Appleにとって、毎年6月に開催する「Apple World Wide Developpers Conference」(WWDC)は大切な場だ。ここに集まった世界中のソフトウェア開発者とメディアに新たなOSや製品を披露し、エコシステム(経済的な生態系)の将来像を指し示す。そして基調講演では、多くの人々にAppleの思い描く未来を語りかける。iPhoneやiPadの世界的な成功以降、Appleが名実ともにIT産業のリーダーになってからは、このWWDCが“コンピューターとインターネットの今と未来”を見る上でも重要なものになった。
そして2012年6月11日(現地時間)。Apple World Wide Developpers Conference 2012の幕が上がった。今年は2011年に引き続き、Mac用の「OS X」とiPhone/iPad用の「iOS」の両方がメジャーバージョンアップ。さらにハードウェアとして、「MacBook Pro」の新たなラインアップが紹介された。その内容は2時間を超える基調講演でも足りないほどであり、ITの世界を力強く牽引するAppleの今が凝縮されたものであった。
筆者はこのWWDC 2012の基調講演を、直接取材する機会を得た。ポストPC時代を創り出すAppleの次の一手はどのようなものか。そして、それがユーザーにとってどのような魅力となり、世界をどのように変えていくのか。それを考えてみたい。
拡大し、充実するAppleのエコシステム
約5300人。
毎年、WWDCが開催されるサンフランシスコのモスコーン・センターの大ホールには、多くの開発者とメディア関係者が詰めかけ、異様な熱気にあふれていた。会場は満員御礼。前方の席を確保した開発者は、前日から会場前に並んでいたという。
その熱気の中で、壇上に上がったのはCEO(最高経営責任者)のティム・クック氏。昨年、他界したスティーブ・ジョブズ氏の後を継ぐ新CEOの登壇に、会場から割れんばかりの拍手と喝采がわきあがったのは言うまでもない。
クック氏はまず、第23回となる今回のWWDCの参加チケットが、販売開始からわずか1時間43分で売り切れになってしまったこと、世界の60カ国から参加者が集まるグローバルな開発者イベントになっていることをアピール。その後、アプリを中心とするAppleのエコシステム (経済的な生態系)がどこまで拡大しているか、その最新状況を語った。
それによると、App Storeのアカウント数は約4億。
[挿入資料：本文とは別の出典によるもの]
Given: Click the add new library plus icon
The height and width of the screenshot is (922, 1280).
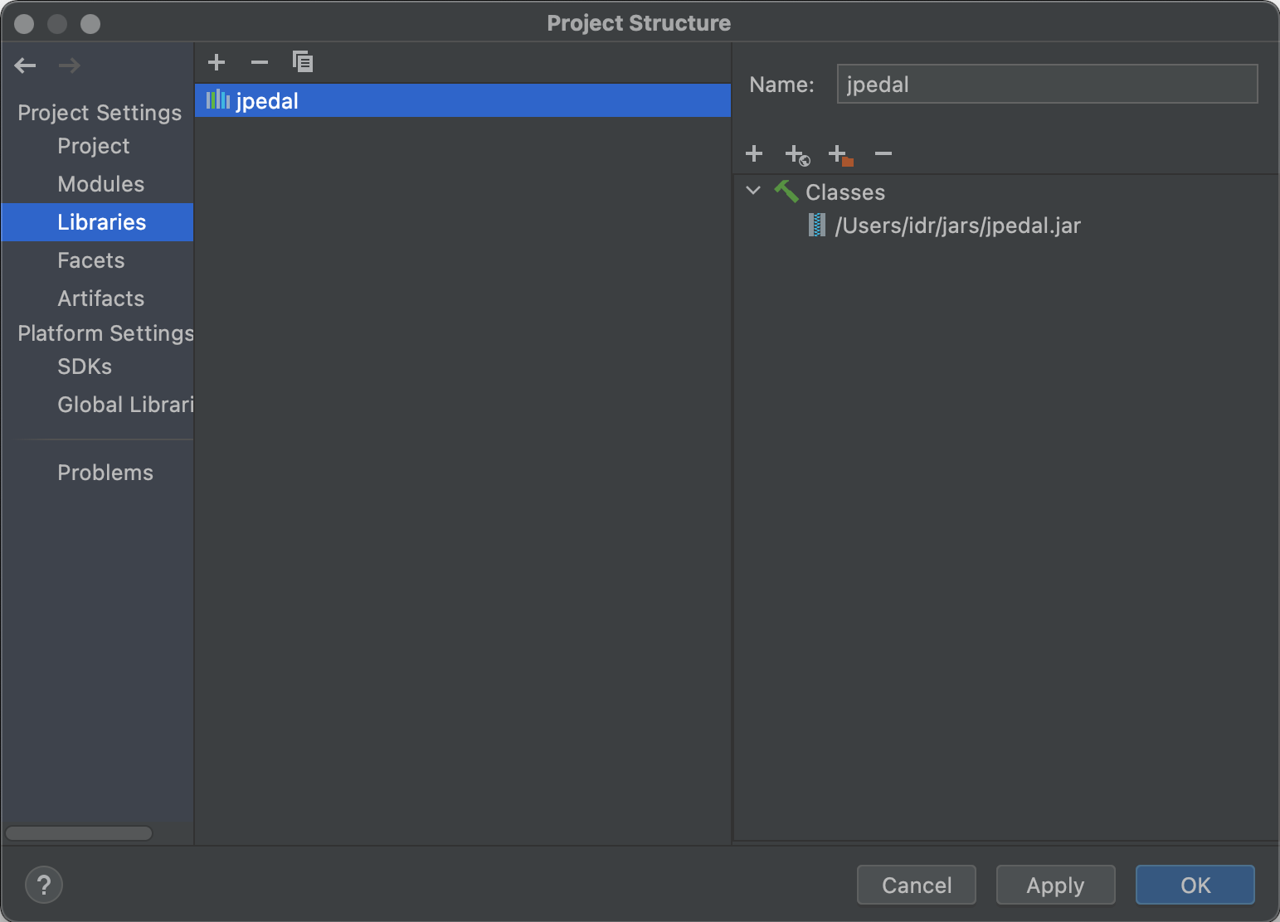Looking at the screenshot, I should (x=216, y=61).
登録アプリは約65万本に達しており、しかもそのうちの22万5000本がiPadに最適化されたものになっている。アプリの総ダウンロード数は300億回を超えており、開発者に支払われたコンテンツ料は50億ドル(約3972億円)を突破したという。
AppleのApp Storeのライバルとなるのは、GoogleのAndroidスマートフォン向け公式ストア「Google Play」だが、こちらは2011年12月に総ダウンロード数が100億回を超えた段階であり、有料アプリの市場規模についてGoogleは公式発表していない。しかし、2011年11月に米投資銀行Piper Jaffrayが発表した推計によると、Androidアプリの売り上げはiOS向けのわずか7%に過ぎない。今回のWWDC 2012で明かされた最新の数字と比べても、AppleのApp Storeがアプリ市場として健全な成長を続けており、Google Playとの差が開いていることが分かるだろう。有料アプリの市場がきちんと成立していることは、ユーザーにとっても“良質で魅力的なアプリが多数集まる”という点で大きなメリットである。
ノートPCの“スタンダード”を押し上げる新世代MacBook Pro
ここ数年、AppleのWWDCキーノートでは複数の幹部が交代しながらプレゼンテーションを行う。今年、ティム・クック氏の概況説明の後にバトンタッチで登壇したのは、同社ワールドワイドマーケティング シニア・バイス・プレジデントのフィル・シラー氏だった。
シラー氏が担当したのは、MacBookのラインアップ刷新について。まずはMacBook Airから、CPUをインテルの第3世代CPU(通称Ivy Bridge)に換装し、USB 3.0を実装、記録メディアに最大512Gバイトのフラッシュストレージ(SSD)が選択可能になることを発表。続いてMacBook Proの説明に入り、ここでもIvy BridgeへのCPU換装を中心に、基本性能のブラッシュアップを行うことを告げた。
ここまで淡々と進んだMacBookのラインアップの説明だが、プレゼンテーションの画面が一転し、暗幕のかかった“もう一台”の姿が映し出されると会場からどよめきが漏れた。そして、掲げられた「Next Generation MacBook Pro」の文字。会場からは喝采が上がる。
ここで発表されたのが、新世代のMacBook Proだ。既報のとおり、MacBook Airと同じく光学ドライブを省いたスリムボディに、Ivy Bridge世代のクアッドコアCore i7 CPUを搭載。記録メディアはフラッシュストレージとなり、最大768Gバイトまで選択できる。USB 3.0と高性能なグラフィックス機能(GeForce GT 650M)なども内蔵され、名実ともに高性能でスタイリッシュなノートPCに仕上がっている。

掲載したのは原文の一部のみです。